▶ **Exercise description**: Begin with the line below holding "This screenshot has height=368, width=500." and go on through the line holding "810x546 pixels.", duplicating each line exactly and leaving out pictures.
-=-=-
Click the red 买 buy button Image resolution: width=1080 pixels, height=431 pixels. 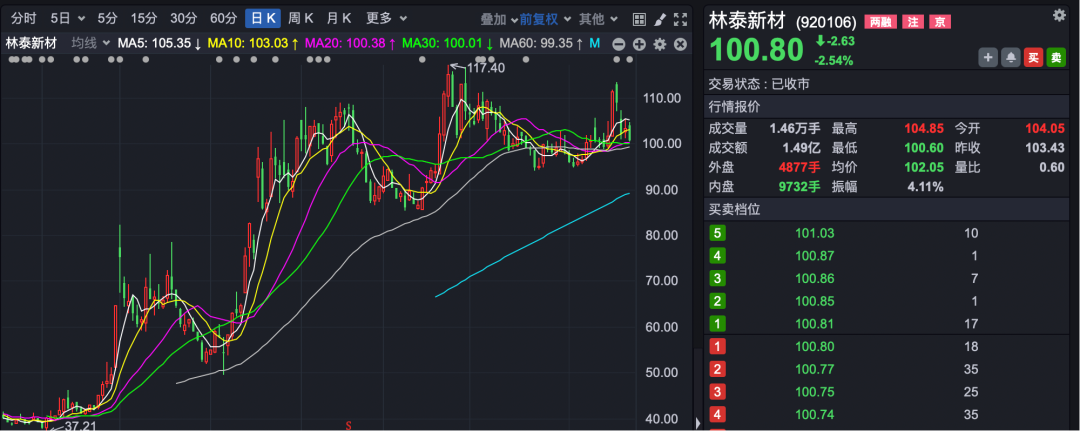click(x=1033, y=58)
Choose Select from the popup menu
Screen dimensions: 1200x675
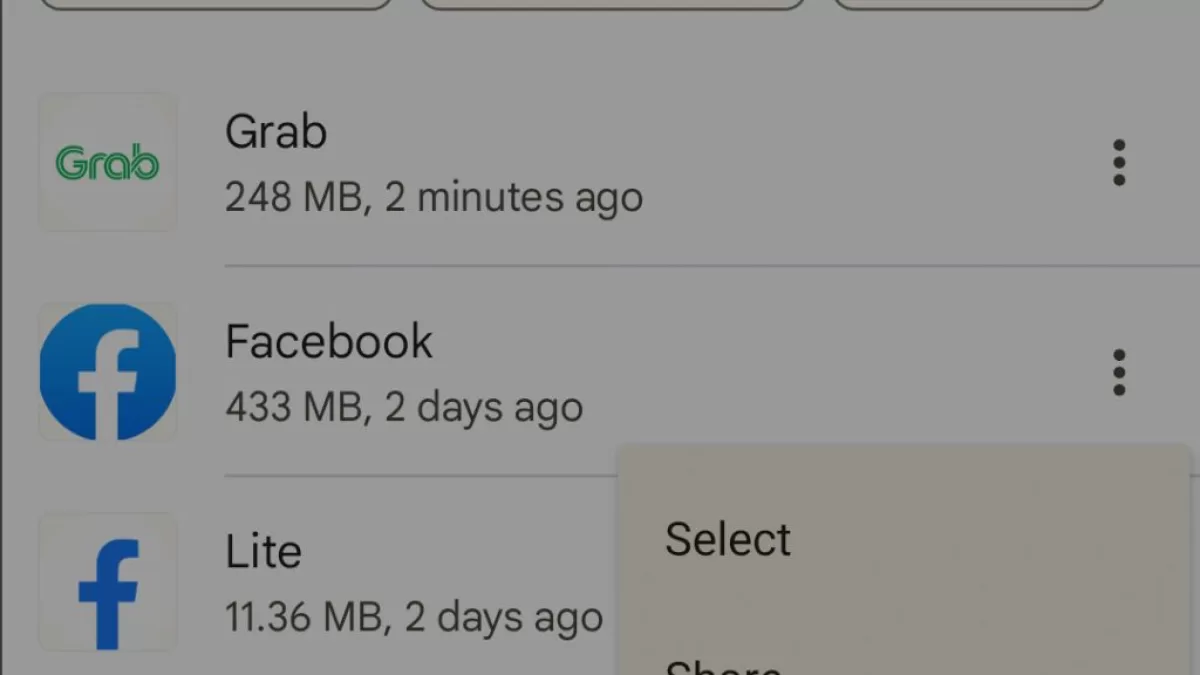coord(728,539)
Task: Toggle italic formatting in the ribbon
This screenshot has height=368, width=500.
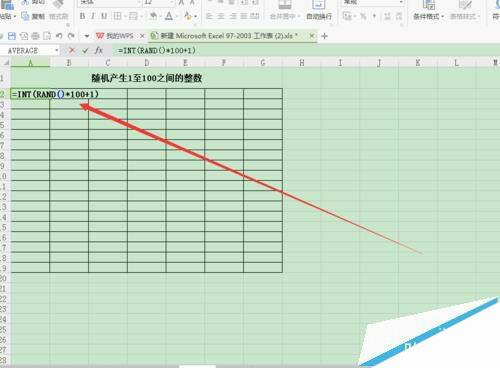Action: coord(93,16)
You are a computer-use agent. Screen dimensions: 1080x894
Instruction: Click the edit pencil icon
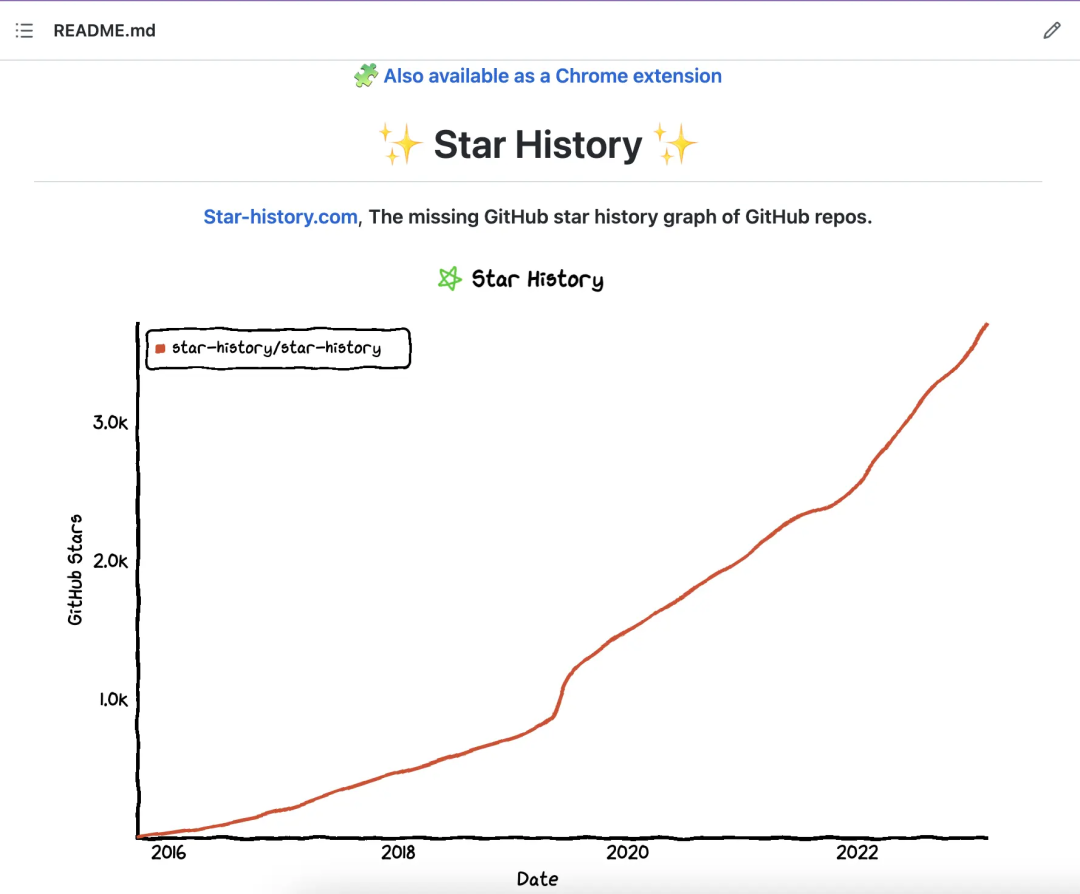click(x=1051, y=30)
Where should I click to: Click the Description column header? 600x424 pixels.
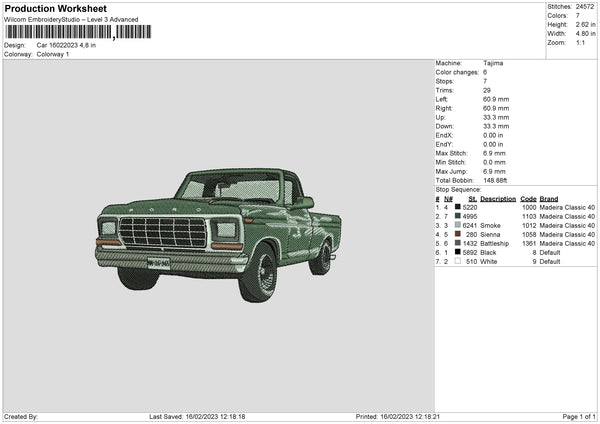point(497,198)
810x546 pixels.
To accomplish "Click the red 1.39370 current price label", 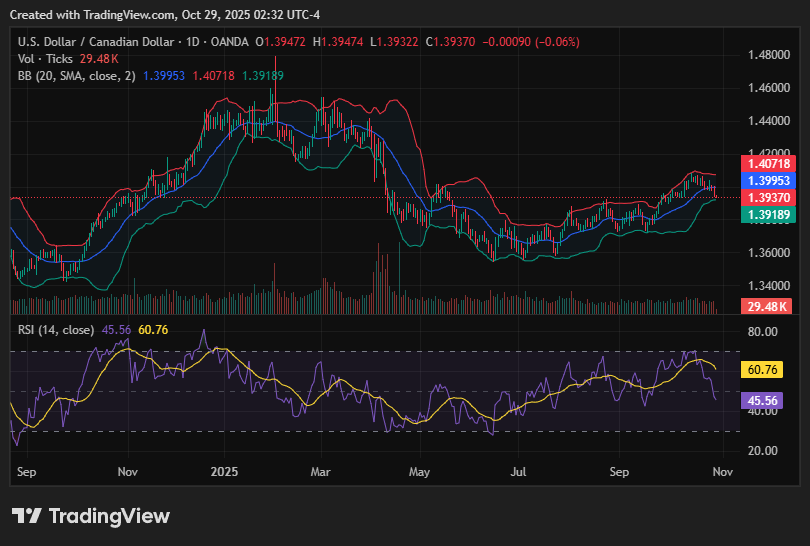I will pos(766,198).
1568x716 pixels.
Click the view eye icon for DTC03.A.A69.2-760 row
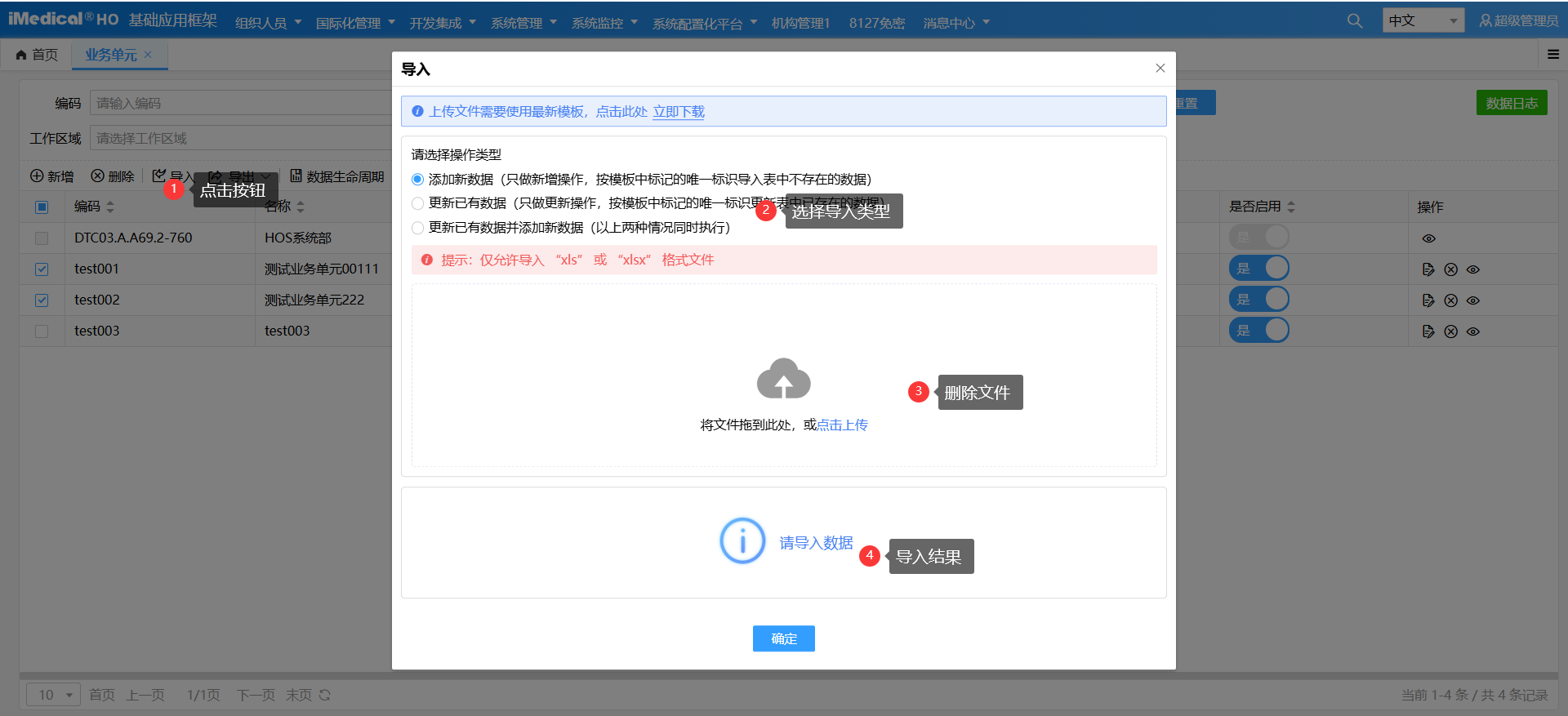(x=1428, y=238)
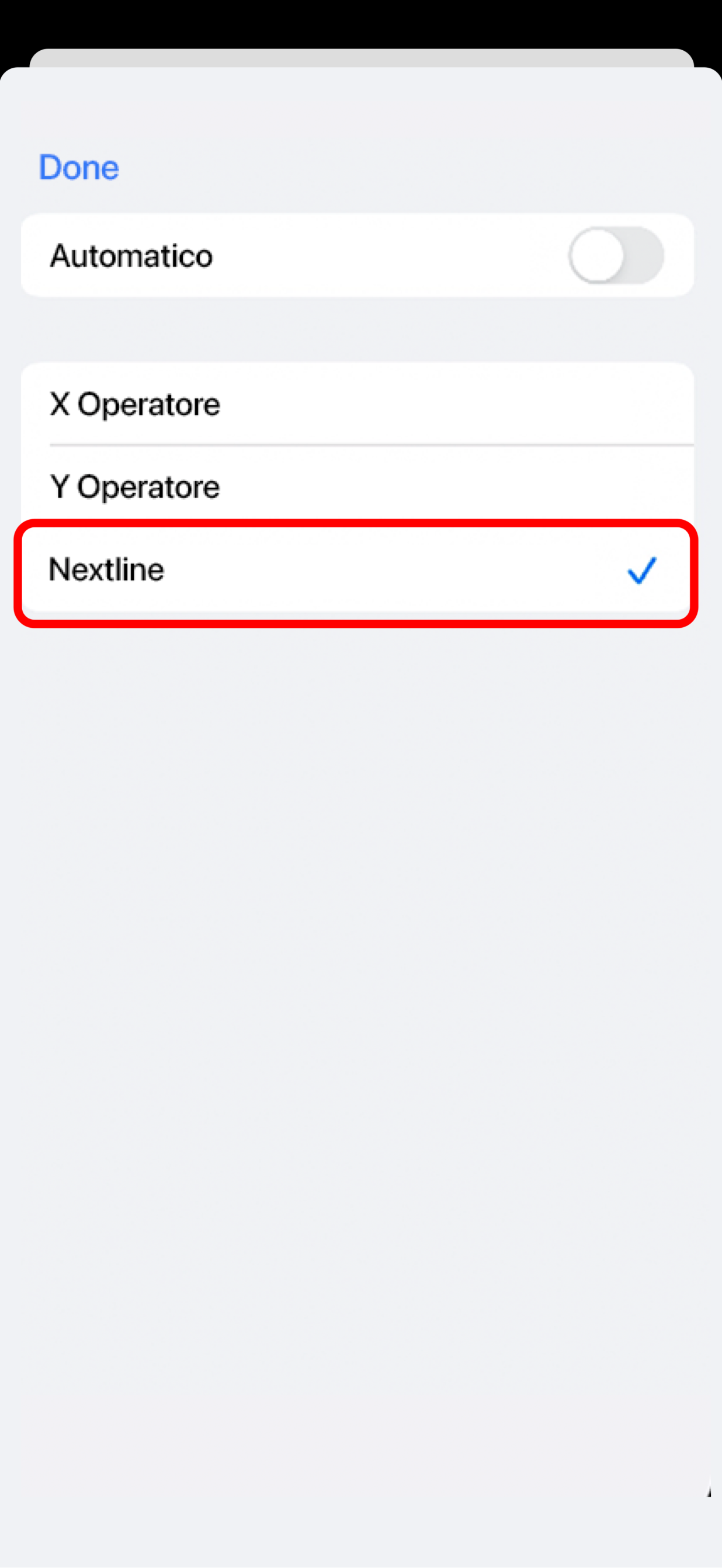Tap the blue checkmark beside Nextline

[x=641, y=571]
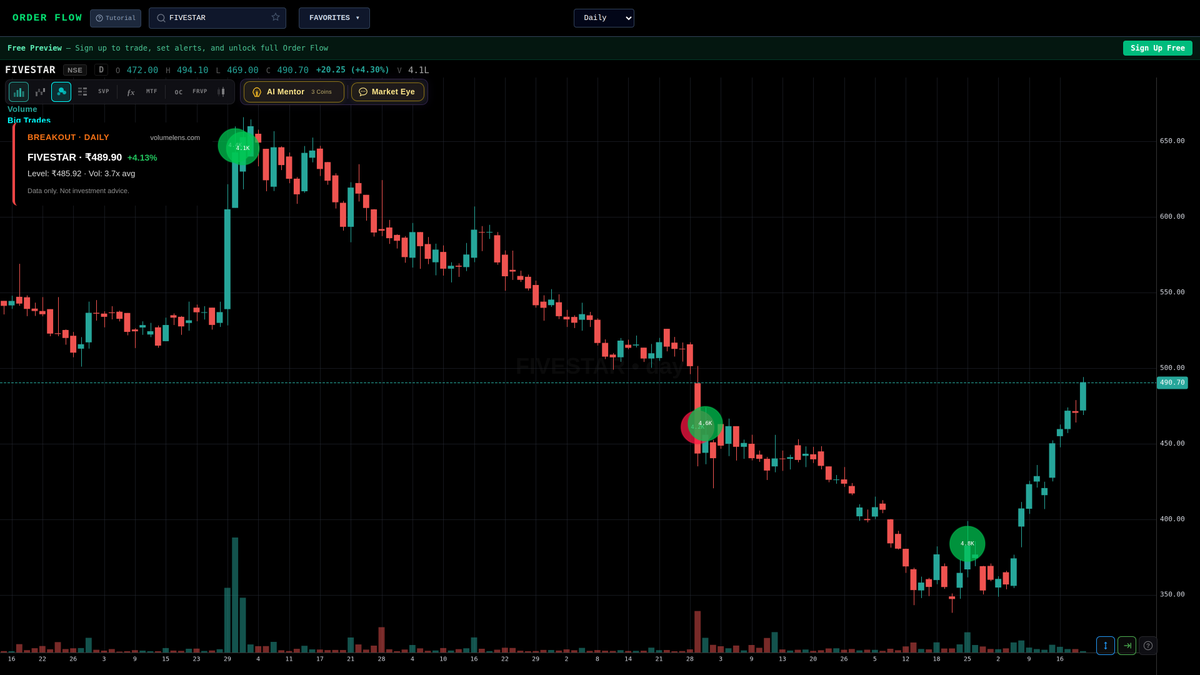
-=-=-
▶ **Output**:
This screenshot has height=368, width=500.
Action: coord(93,16)
You are a computer-use agent. Screen dimensions: 1080x894
Instruction: Click the edit pencil icon
click(x=1051, y=30)
Where should I click to: Click the Description column header? 600x424 pixels.
point(497,198)
810x546 pixels.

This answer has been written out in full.